__Exercise prompt__
Excerpt from the entries below: please repeat exactly the lines from the one containing "Given: Open the display settings gear icon" through the last one, both ends included, with no pictures.

(Records from a collection)
Start of Block

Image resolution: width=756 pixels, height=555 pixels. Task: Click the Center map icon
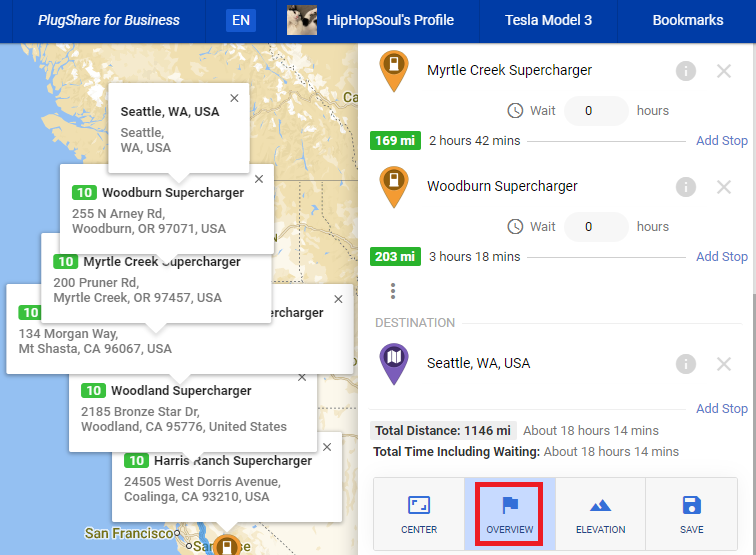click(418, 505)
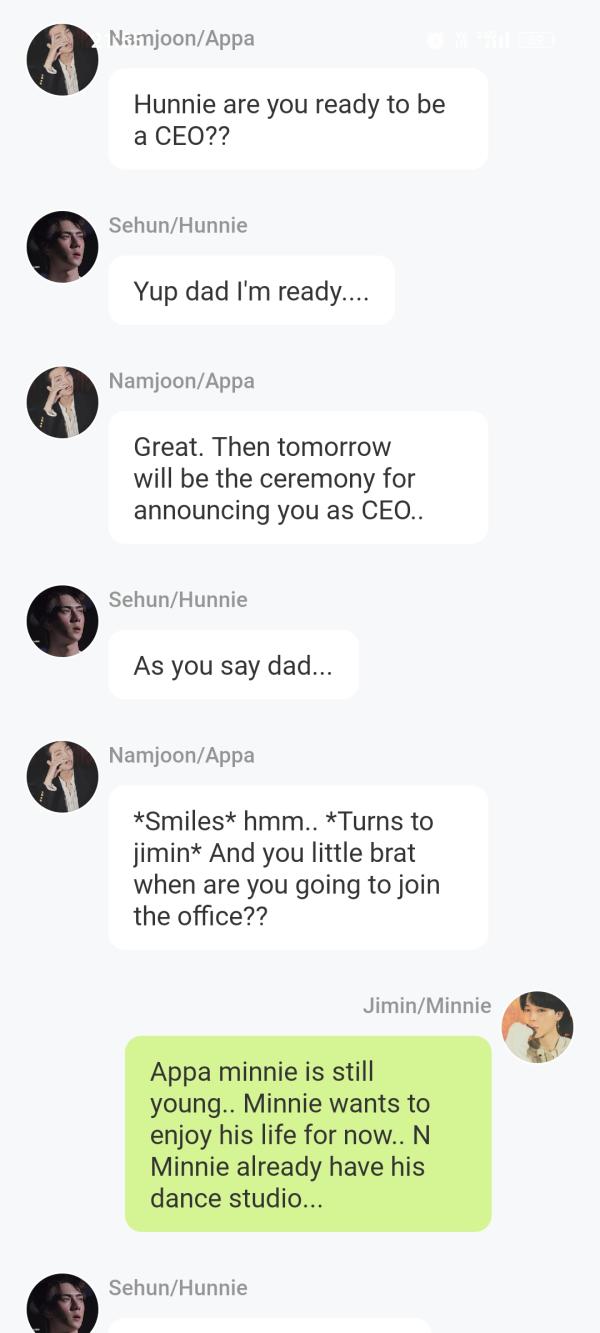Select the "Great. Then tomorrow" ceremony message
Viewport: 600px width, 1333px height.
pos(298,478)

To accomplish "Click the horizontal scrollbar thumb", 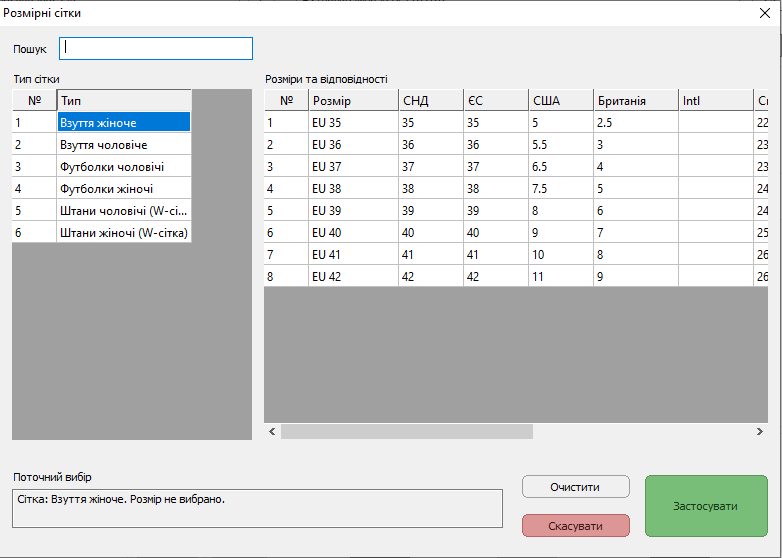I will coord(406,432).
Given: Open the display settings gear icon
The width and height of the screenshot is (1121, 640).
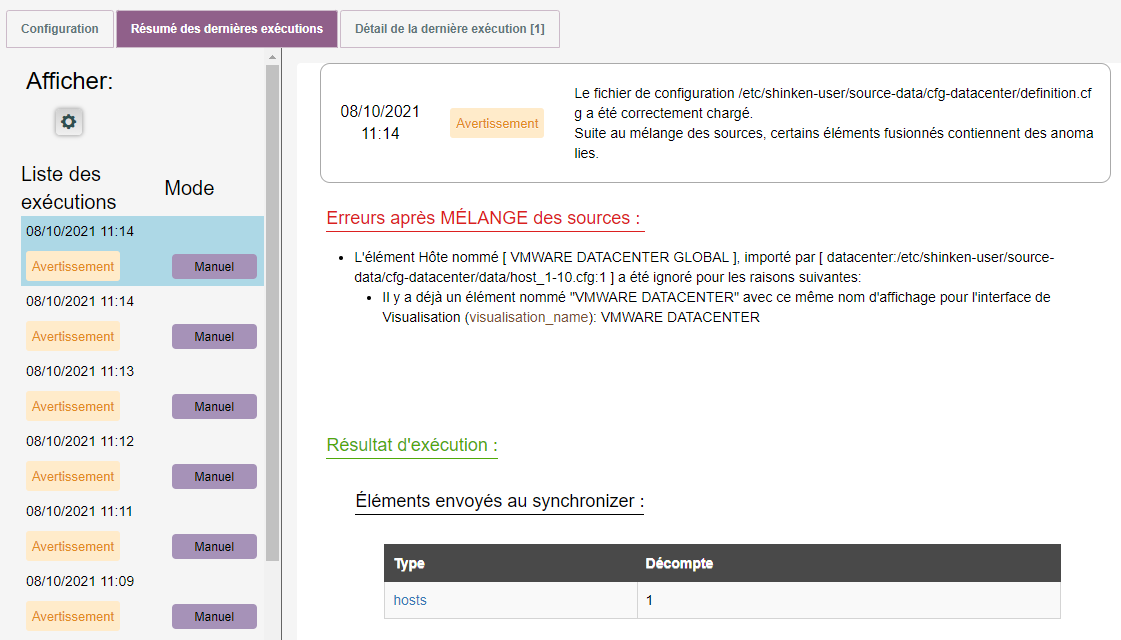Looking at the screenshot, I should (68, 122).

End of Block

__Exercise result__
Given: Open the display settings gear icon
The width and height of the screenshot is (1121, 640).
Looking at the screenshot, I should (68, 122).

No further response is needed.